I've got the most juvenile, rude animation ever made to show you today! Hoorays! Marvel at the glory of Base Wanking! You have been warned!

www.rathergood.com/base_wanking

Well if you watched that then I expect you are now in a state of some disarray. Maybe you should go and have a cup of tea and a sit down. Please though, whatever you do, don't attempt any of the stunts featured in the Base Wanking video – it is the most extreme of all the sports and you'll probably end up hurting yourself really quite badly.

The other thing to mention is that I'm going to be at ROFLCON at MIT in Boston very soon!

http://roflcon.org/

You should totally go it is going to be literally the best thing ever!

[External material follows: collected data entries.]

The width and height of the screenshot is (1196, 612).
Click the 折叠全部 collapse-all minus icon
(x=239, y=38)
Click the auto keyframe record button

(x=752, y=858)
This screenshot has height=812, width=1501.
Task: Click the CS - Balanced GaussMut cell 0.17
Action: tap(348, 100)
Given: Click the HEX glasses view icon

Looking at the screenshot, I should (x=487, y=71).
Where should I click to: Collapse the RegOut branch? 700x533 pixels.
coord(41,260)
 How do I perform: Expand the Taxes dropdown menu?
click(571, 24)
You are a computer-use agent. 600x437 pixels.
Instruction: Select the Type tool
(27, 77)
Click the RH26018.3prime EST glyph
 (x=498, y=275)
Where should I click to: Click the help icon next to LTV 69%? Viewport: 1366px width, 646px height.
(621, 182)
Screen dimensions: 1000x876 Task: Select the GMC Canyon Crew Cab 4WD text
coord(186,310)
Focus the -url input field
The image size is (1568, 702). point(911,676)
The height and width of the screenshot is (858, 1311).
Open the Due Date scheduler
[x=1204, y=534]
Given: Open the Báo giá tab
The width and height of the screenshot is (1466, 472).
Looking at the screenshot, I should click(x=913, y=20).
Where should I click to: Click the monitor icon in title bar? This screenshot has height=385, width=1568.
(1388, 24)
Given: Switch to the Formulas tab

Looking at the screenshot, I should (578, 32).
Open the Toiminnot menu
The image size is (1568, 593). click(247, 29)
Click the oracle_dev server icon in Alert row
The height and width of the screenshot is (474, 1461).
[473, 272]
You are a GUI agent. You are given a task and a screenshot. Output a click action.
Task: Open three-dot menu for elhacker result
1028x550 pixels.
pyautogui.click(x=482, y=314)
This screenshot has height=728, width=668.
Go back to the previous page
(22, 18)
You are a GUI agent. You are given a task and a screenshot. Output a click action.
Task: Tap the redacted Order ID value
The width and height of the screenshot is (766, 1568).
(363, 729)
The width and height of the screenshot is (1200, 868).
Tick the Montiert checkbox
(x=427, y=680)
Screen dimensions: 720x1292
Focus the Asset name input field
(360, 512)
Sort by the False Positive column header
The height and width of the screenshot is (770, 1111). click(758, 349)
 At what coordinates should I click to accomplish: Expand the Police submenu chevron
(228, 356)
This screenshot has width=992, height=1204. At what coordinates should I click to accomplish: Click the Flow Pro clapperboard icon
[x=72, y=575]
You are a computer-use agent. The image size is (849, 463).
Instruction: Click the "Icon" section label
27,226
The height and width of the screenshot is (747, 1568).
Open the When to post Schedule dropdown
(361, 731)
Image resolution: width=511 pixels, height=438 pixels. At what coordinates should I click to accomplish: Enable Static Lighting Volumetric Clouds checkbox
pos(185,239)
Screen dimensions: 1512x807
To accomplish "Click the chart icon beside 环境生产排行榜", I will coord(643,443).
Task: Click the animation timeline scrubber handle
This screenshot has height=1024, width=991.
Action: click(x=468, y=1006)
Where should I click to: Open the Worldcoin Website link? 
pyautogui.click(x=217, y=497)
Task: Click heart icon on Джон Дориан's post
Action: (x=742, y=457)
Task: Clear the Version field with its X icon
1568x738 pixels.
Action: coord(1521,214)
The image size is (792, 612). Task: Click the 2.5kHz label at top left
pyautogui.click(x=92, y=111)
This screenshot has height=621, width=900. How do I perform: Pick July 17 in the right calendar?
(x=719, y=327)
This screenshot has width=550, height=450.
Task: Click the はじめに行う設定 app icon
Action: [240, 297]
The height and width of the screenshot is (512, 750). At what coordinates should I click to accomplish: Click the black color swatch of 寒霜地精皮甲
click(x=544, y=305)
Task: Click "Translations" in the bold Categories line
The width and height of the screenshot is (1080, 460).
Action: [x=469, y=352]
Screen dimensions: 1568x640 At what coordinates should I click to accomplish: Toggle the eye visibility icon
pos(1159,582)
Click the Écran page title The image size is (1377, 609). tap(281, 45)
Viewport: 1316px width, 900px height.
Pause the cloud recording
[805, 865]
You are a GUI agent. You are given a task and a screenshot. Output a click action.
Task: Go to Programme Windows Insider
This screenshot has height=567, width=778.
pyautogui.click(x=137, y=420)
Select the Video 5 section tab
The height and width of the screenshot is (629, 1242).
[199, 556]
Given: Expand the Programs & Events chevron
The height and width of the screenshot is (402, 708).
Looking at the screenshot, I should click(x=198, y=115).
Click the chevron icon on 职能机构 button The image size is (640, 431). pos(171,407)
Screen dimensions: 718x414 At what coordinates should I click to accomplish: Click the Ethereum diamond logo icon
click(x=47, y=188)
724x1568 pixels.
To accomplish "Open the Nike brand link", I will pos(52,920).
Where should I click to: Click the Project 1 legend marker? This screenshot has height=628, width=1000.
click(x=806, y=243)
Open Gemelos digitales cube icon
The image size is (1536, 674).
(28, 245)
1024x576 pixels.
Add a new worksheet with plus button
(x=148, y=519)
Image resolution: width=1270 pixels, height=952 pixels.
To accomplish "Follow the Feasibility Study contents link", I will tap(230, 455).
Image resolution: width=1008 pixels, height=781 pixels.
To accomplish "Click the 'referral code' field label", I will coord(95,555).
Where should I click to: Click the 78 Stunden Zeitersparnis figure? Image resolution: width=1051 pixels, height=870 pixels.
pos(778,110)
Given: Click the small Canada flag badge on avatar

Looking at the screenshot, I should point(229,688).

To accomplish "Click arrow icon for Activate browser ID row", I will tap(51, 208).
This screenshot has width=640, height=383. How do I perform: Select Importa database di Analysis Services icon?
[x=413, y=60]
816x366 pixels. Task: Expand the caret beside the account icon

I'm going to be showing Uncle Wormsley's Christmas - my greatest work to date - in a private viewing there and doing a Q&A so if you want to be way cooler than any of the rest of humanity then you should def come along!

My spot will be at 1.30pm on Saturday 5th May.

Anyway that's about it for now except to tell you that I LOVE YOU! I LOVE YOU SO HARD!

I'd do anything for you! I'd open up my skin in hundreds of little pouches with a scalpel, and in to each pouch I'd put a slice of beetroot. The beetroot will stain the underside of my skin with its deep red juice, and so eventually my whole body will turn a deep beetroot red.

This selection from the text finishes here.